Wednesday, May 12, 2010

Schnitzel my nizzle

Hi loyal readers! I've missed you SO much. I've been off the radar for a bit because work was, as noted, insane in the membrane, and after the big hearing ended, I went on a lovely, idyllic vacation with Alastair to Austria and Slovenia and just got back last night. What a trip it was! Basically, it was 10 days of overwhelming cuteness and charm. The trip had three main components -- Vienna, the Wachau Valley, and Ljubljana, so I will describe the trip in three posts: first, Vienna.

Al and I got to Vienna in the afternoon after a long couple of flights from DC, and were completely wiped.
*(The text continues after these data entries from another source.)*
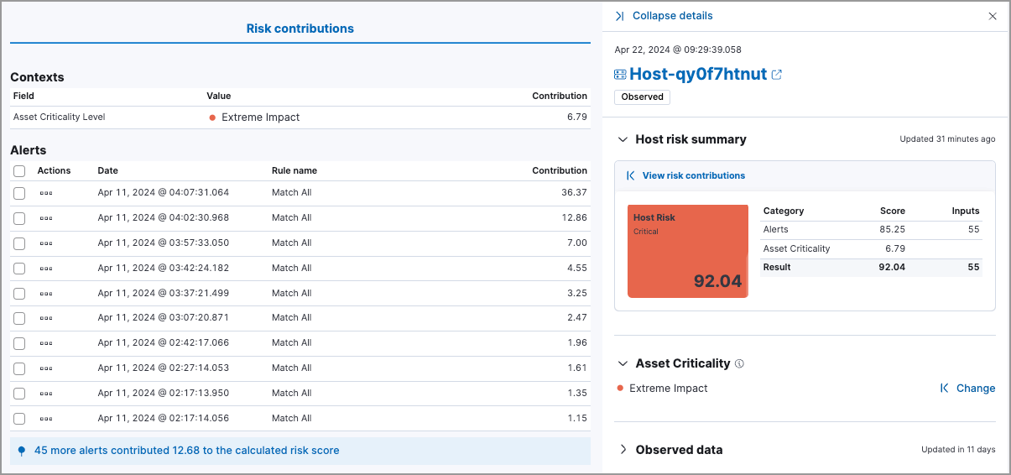The image size is (1011, 475).
Task: Click the 45 more alerts notice
Action: tap(186, 451)
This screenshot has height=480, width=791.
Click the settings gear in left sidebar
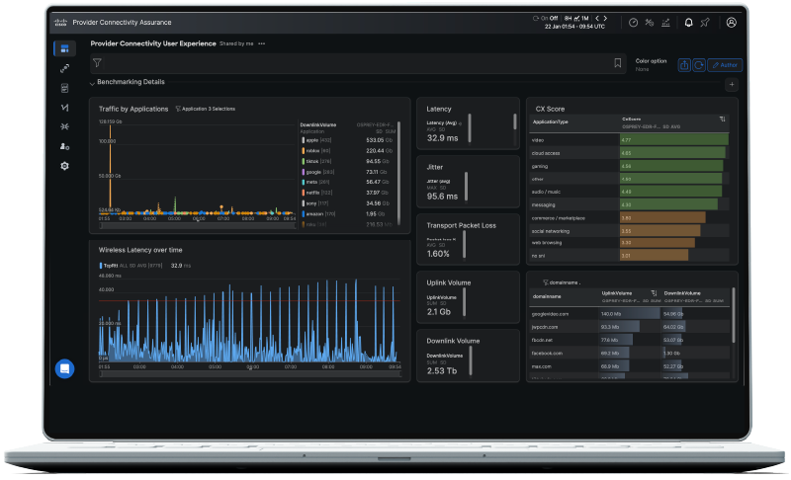[64, 166]
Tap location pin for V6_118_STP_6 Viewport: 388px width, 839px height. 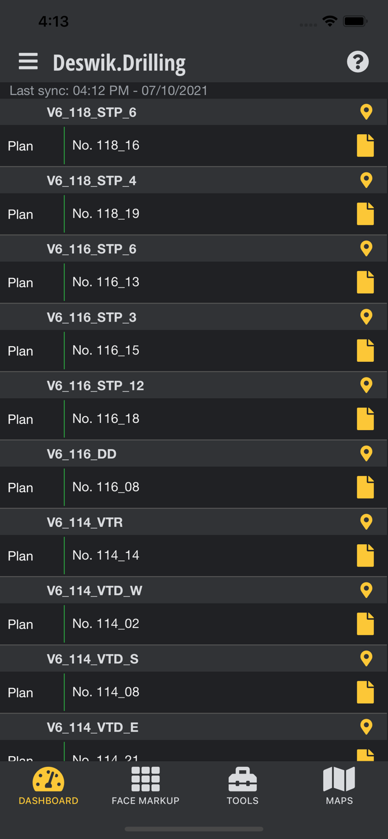click(366, 112)
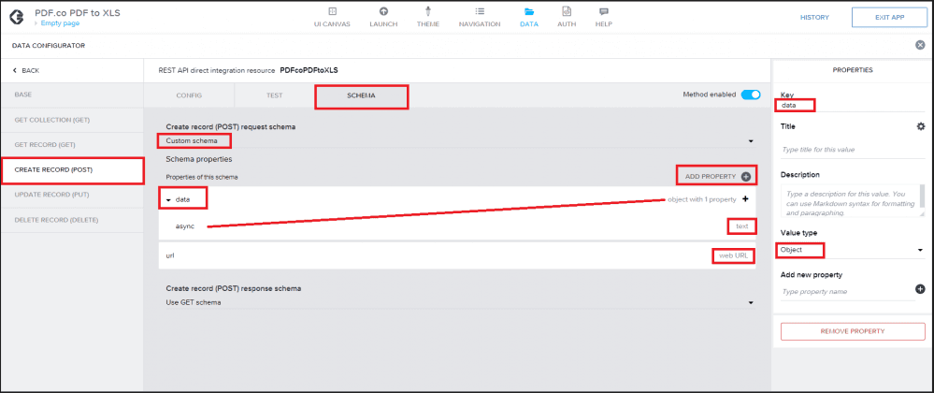934x393 pixels.
Task: Click the gear icon next to Title
Action: [920, 126]
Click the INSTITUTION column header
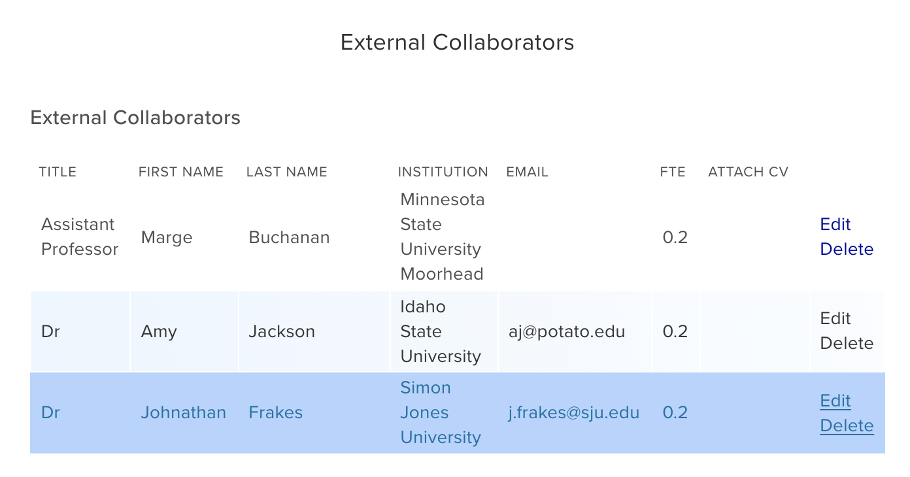This screenshot has width=910, height=477. pyautogui.click(x=443, y=172)
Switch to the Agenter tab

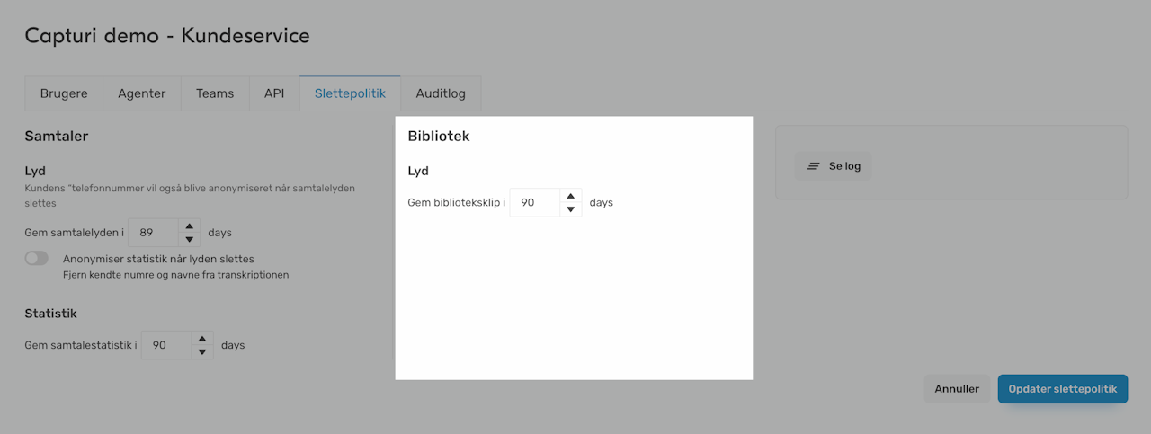142,93
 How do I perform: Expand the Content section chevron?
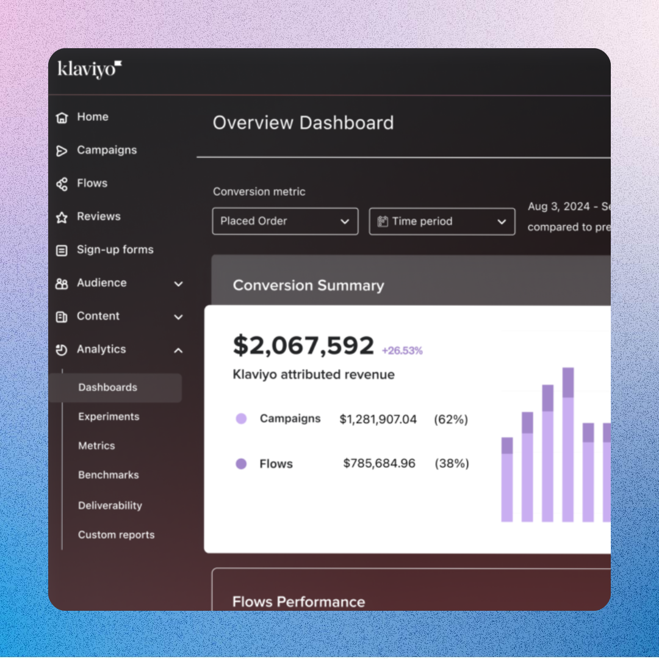tap(178, 317)
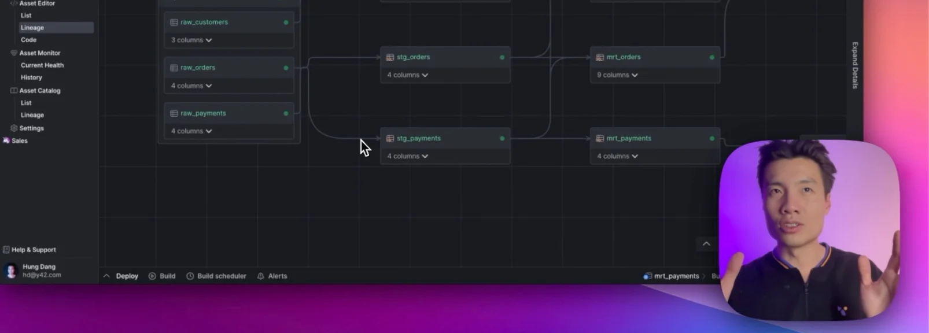Click the mrt_payments green status dot
Viewport: 929px width, 333px height.
712,139
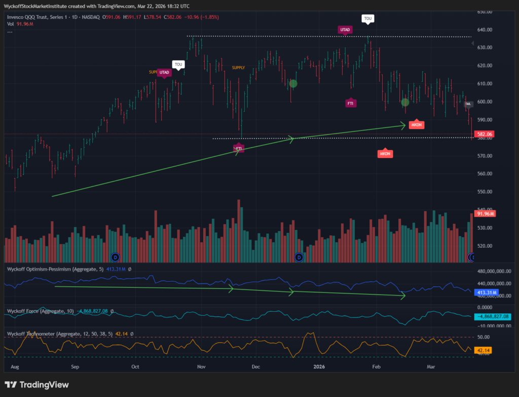Viewport: 519px width, 397px height.
Task: Select the Wyckoff Force indicator legend
Action: [x=35, y=311]
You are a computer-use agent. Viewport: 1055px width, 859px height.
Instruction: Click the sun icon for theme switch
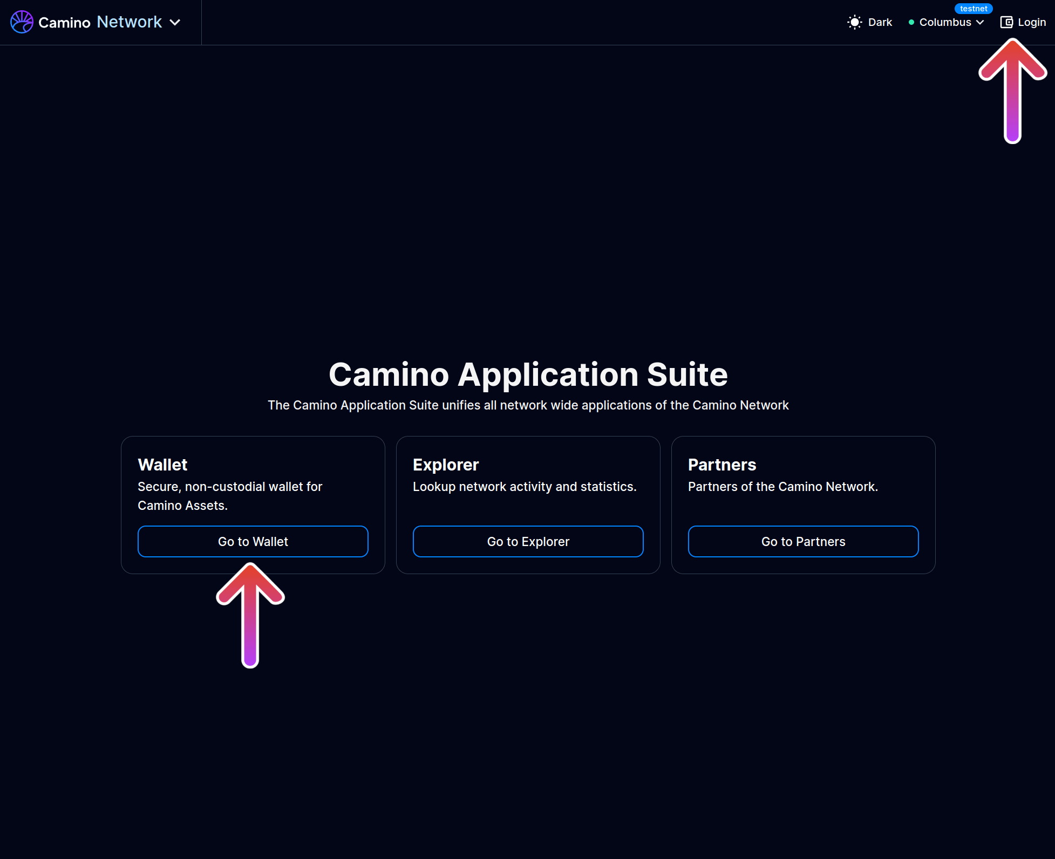point(854,22)
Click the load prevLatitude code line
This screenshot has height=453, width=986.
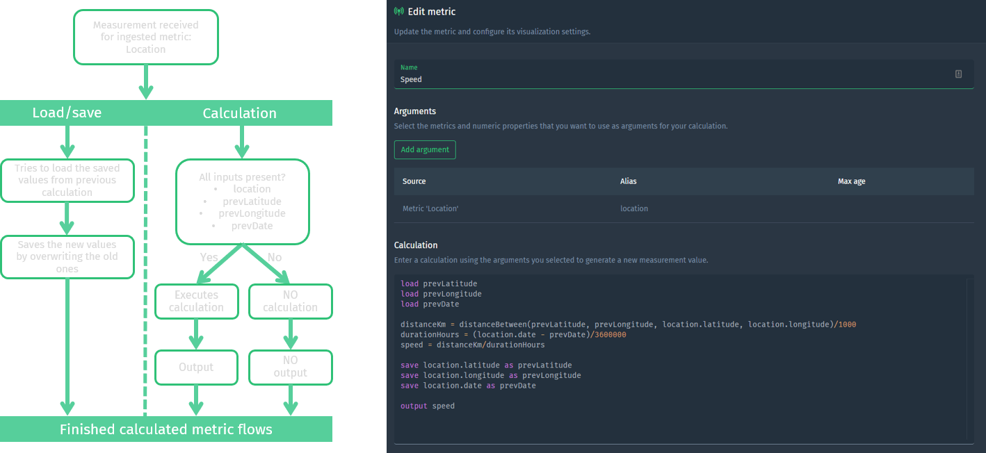pos(439,283)
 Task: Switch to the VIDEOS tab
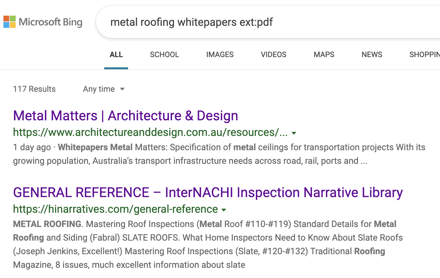tap(273, 54)
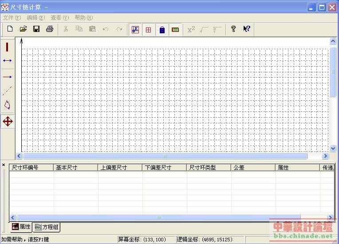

We took the train and then the subway to Gumpendorferstrasse (not making that up) and checked in to the apartment we had rented for a few nights. Our hostess, a very friendly, lanky woman who wore a perma-fanny-pack, gave us the rundown on our accomodations and the neighborhood and handed us our keys. We promptly passed out in the apartment for several hours and got up for dinnertime.

Obviously, wiener schnitzel was high on the agenda for the Vienna portion of our trip. I had never had it before and, I'll admit, was unclear on what it actually was. I was picturing a wiener of some sort covered in sauerkraut, or possibly noodles with little wieners floating in them. Basically, I was expecting some kind of wiener. How wrong I was! Wiener schnitzel, for my fellow culinary ignuramuses (ignorami?), is a breaded and friend paillard of pork or turkey, served with a hot potato salad and sometimes a slice of lemon. Uh-may-zing. How can you not like a slab of crispy, breaded pork the size of a small woodland creature? Al and I each ate a schnitzel as big as our faces, washed down with large pints of beer, and then wandered off into the town.

Vienna is a beautiful city that really isn't afraid to throw some imperial grandeur at you. There are a lot of big, imposing buildings with ornate details, carefully manicured public gardens, and wide avenues that seem suitable for parades involving horse-drawn carriages and people wearing ermine stoles. However, as Al and I discovered quite accidentally, Vienna has its seedier side -- for example, the creepy, permanent carnival in the middle of the city. We foolishly took our landlady's advice and took the subway to what we vaguely understood to be a beer garden with rides, and ended up at quite possibly the Creepiest Carnival in All of Europe. The first thing that struck me about this carnival was that it was largely devoid of children. There were, however, several gangs of angry looking Aryan teenagers with shaved heads, and some competing gangs of angry looking Turkish guys in leather jackets. So, at least it was ethnically diverse, right?

Another thing about this place -- there was a surprising absence of any sort of jolly, well-lit beer garden. Instead, there were a bunch of what seemed to be spinal-injury-inducing rides, each blasting a different kind of intense, European techno. Fun for the whole family! We stayed a total of 10 minutes or so at the carnival, marveling at its sheer creepiness, then we walked quickly to the subway entrance, which is probably the one place in all of Austria that smells like pee, and got the hell out of there.

Scarred by our carnival adventure, we decided to try to get some culture in the city that's known for its opera, waltzes, classical symphonies, and Mozart balls (don't worry, they're chocolate!). We stood in line for the Opera, which sells really cheap, standing-room-only seats that you can buy 90 minutes before the show. We got in line at 5:30 for a 7 pm performance of Carmen, and were three people away from the ticket window when the show sold out. Foiled in our attempt to become cultured, we instead went to dinner, drank wine, and then headed to a seedy backpacker bar where we took vodka shots and wolfed down a microwave pizza before coming back to our apartment at 4 am singing songs and being completely obnoxious. I feel sorry for the quiet Dutch guy who, unbeknownst to us, was renting the other room in the apartment and probably wanted to murder us with his bare hands. Sorry, Dutch guy!

We did manage to get some modicum of culture while in Vienna - we went to a modern art museum, MUMOK, which had been billed to us as exhibiting naked people covered in salad, among other things, which was really all it took to pique our interest. Turns out that the museum just had a couple of small photos of naked people covered in salad, and then a lot of blocky, modern art exhibits for which my jet-lagged brain did not have the patience. Like, there was one exhibit that was a bookshelf leaning against a wall. I'm sorry, but that's just lazy. For the 8 Euros we paid to get in, I wanted to see real, live naked people slathered in Russian dressing. Disappointing.

So, that was Vienna in a nutshell. High points: wiener schnitzel, beer, pretty buildings. Low points: rain, sketchy carnival, lack of naked people. Overall, a good time! Next stop, the Wachau Valley -- wine country.